Microcystin-LR induces protein phosphatase 2A alteration in a human liver cell line.

Microcystin-LR (MC-LR) is a potent inhibitor of protein phosphatases 1 and 2A, and has potent hepatotoxicity and tumor promotion activity. Numerous studies on MC-LR toxicity have been conducted in rat hepatocytes, but few studies of the effects of microcystins on human hepatocytes have been done. In this study, HL7702 cells (a human normal liver cell line) were incubated in MC-LR for 24 h. The existence of MC-LR in HL7702 cells was confirmed. Furthermore, PP2A activity and the alteration of PP2A subunits were assessed. The results show that PP2A activity decreased from the concentration of 1 µM MC-LR, showing a concentration-dependent decline, to about 34% at 10 µM MC-LR. This activity undergone opposite change with alternations of phosphorylated Y307-PP2A/C and PP2A/C subunit but showed same change with the alteration of the ratio of methylated L309-PP2A/C to PP2A/C. B55α, a regulatory subunit of PP2A, was slightly increases in cells treated with the highest concentration of MC-LR (10 µM), and colocalized increasedly with rearranged-microtubules after 1 µM MC-LR exposure. However, the proportion of early apoptotic cells did not show any change at various concentration of MC-LR for 24 h. To our knowledge, this is the first report showing MC-LR-induced alteration of PP2A phosphatase in human cultured hepatocytes, and the mechanism of action seems to be similar as described before in vitro. The alteration of PP2A and microtubule seems to be the early event induced by MC-LR exposure.

Effect of microcystin-LR on protein phosphatase 2A and its function in human amniotic epithelial cells.

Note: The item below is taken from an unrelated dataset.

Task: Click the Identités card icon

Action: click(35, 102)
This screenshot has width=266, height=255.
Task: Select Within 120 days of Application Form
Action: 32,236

Due to their toxicity, the increased distribution of microcystins (MCs) has become an important worldwide problem. MCs have been recognized as inhibitors of protein phosphatase 2A (PP2A) through their binding to the PP2A catalytic subunit. However, the exact mechanism of MC toxicity has not been elucidated, especially concerning the cellular response and its autoregulation. To further dissect the role of PP2A in MC-induced toxicity, the present study was undertaken to determine the response of PP2A in human amniotic epithelial (FL) cells treated with microcystin-LR (MCLR), one of the MC congeners. The results show that a low-dose treatment of MCLR in FL cells for 6 h induced an increase in PP2A activity, and a high-dose treatment of MCLR for 24 h decreased the activity of PP2A, as expected. The increased mRNA and protein levels of the PP2A C subunit may explain the increased activity of PP2A. Furthermore, MCLR altered microtubule post-translational modifications through PP2A. These results further clarify the underlying mechanism how MCLR affects PP2A and may be helpful for elucidating the complex toxicity of MCLR.

Regulation of heat shock protein 27 phosphorylation during microcystin-LR-induced cytoskeletal reorganization in a human liver cell line.

Acute exposure to microcystin-LR (MC-LR) can induce the reorganization or disruption of the cytoskeleton, but proteins or enzymes correlated with this stress response have not been fully identified. Here, we report alterations to HSP27 during MC-LR-induced cytoskeletal reorganization in the human liver cell line HL7702. The cells incubated with MC-LR exhibited the rearrangement of filamentous actins and microtubules. The activity of protein phosphatase 2A was greatly decreased by MC-LR exposure. Furthermore, MC-LR markedly increased the level of HSP27 phosphorylation with the enhanced distribution of phosphorylated HSP27 to the cytoskeleton. To further determine the regulation of MC-LR-induced HSP27 phosphorylation, the activation of the MAPK superfamily was assessed. The result showed phospho-activation of p38 MAPK, JNK and ERK1/2 by MC-LR. Increases in HSP27 phosphorylation were suppressed by pretreating cells with SB203580 or SP600125, which are inhibitors of p38 MAPK or JNK, respectively. These data suggest that phosphorylated HSP27 is involved in cytoskeletal reorganization and is regulated by MAPKs, possibly as a consequence of PP2A inhibition. Moreover, the regulation of HSP27 phosphorylation may be important in MC-LR-induced cytoskeleton reassembly, which may provide helpful insights into the mechanism of MC-LR toxicity.